Greece has long been Europe's main entry point for illegal immigrants from Asia and Africa seeking a better life in the West.
However, its severe economic problems and high unemployment are making the problem worse than ever.
Around 6000 people were detained over the weekend in Athens in a massive operation named after the ancient Greek god of hospitality, Zeus Xenios.
Officers across the city stopped mostly African and Asian people in the street for identification checks. Most were only briefly detained, but about 1600 were arrested for illegally entering Greece and sent to holding centres pending deportation.
Left-wing opposition parties criticised the crackdown, while the Office of the United Nations High Commissioner for Refugees voiced concern migrants from war-torn countries and genuine asylum- seekers could be denied the right of protection.

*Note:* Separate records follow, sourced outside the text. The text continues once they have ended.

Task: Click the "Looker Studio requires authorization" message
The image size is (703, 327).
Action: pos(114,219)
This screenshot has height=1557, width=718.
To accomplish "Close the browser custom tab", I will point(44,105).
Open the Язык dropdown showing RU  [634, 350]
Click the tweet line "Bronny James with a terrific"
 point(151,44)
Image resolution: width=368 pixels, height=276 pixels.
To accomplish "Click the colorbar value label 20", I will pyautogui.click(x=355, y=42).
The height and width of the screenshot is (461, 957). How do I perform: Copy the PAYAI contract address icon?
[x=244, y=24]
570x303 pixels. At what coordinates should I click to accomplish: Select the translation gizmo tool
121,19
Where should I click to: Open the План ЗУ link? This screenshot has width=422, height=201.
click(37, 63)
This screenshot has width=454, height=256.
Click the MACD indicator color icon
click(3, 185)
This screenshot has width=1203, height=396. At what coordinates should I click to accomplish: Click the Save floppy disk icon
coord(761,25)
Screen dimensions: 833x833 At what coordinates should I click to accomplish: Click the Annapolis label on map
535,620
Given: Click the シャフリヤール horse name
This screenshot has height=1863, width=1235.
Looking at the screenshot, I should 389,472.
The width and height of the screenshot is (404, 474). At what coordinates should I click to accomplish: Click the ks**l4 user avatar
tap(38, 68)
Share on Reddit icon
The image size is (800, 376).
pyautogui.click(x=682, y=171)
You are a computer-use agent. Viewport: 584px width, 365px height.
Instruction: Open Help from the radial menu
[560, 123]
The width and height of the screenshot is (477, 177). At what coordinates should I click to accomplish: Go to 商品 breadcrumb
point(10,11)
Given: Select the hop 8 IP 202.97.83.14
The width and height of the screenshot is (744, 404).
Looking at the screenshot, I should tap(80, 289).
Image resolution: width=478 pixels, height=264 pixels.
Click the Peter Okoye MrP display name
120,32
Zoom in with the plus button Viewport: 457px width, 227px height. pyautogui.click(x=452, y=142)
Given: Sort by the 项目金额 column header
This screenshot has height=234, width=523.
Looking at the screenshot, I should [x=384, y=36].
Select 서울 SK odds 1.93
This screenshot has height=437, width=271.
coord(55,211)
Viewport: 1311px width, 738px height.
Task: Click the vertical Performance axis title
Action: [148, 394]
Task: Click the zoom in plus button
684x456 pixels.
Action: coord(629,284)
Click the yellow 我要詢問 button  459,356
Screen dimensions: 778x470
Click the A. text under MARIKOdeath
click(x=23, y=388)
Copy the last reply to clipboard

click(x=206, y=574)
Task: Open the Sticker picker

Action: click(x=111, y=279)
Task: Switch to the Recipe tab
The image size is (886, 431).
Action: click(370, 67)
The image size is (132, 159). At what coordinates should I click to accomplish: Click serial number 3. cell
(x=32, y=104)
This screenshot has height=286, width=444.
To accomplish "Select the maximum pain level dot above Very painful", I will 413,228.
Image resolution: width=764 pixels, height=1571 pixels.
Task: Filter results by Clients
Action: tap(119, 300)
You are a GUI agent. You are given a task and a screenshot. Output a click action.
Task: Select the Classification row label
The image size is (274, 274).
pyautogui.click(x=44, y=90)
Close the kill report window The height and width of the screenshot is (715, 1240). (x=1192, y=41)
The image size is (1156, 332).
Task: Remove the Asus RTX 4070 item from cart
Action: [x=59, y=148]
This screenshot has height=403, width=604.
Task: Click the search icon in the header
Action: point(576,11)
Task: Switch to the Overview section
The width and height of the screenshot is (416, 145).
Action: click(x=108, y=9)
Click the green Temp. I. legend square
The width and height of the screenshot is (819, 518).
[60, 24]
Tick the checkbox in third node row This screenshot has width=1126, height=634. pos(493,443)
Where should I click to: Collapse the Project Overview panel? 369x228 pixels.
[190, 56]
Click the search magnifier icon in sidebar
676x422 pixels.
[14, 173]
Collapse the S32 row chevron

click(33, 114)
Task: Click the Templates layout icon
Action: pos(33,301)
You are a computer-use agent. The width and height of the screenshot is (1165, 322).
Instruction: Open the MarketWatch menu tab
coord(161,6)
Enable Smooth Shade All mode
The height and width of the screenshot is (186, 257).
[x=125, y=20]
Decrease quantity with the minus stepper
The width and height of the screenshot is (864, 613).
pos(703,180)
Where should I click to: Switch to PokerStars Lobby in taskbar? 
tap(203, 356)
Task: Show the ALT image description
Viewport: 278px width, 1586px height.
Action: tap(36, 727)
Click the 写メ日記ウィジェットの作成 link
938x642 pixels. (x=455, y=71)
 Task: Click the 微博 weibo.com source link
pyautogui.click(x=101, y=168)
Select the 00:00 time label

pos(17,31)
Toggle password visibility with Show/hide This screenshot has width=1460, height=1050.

Some 100,000 illegal immigrants are estimated to enter into Greece every year, mostly from neighbouring Turkey, and up to one million are believed to live in Greece, which has an official population of about 10 million.
The uncontrolled influx contributed to the rise of extreme-right political party Golden Dawn, which gained nearly 7% of the vote in parliamentary elections six weeks ago.
Public Order Minister Nikos Dendias said: "The country is being lost.
"What is happening now is [Greece's] greatest invasion ever. Since the Dorian invasion some 3000 years ago, the country has never received such a flow of immigration."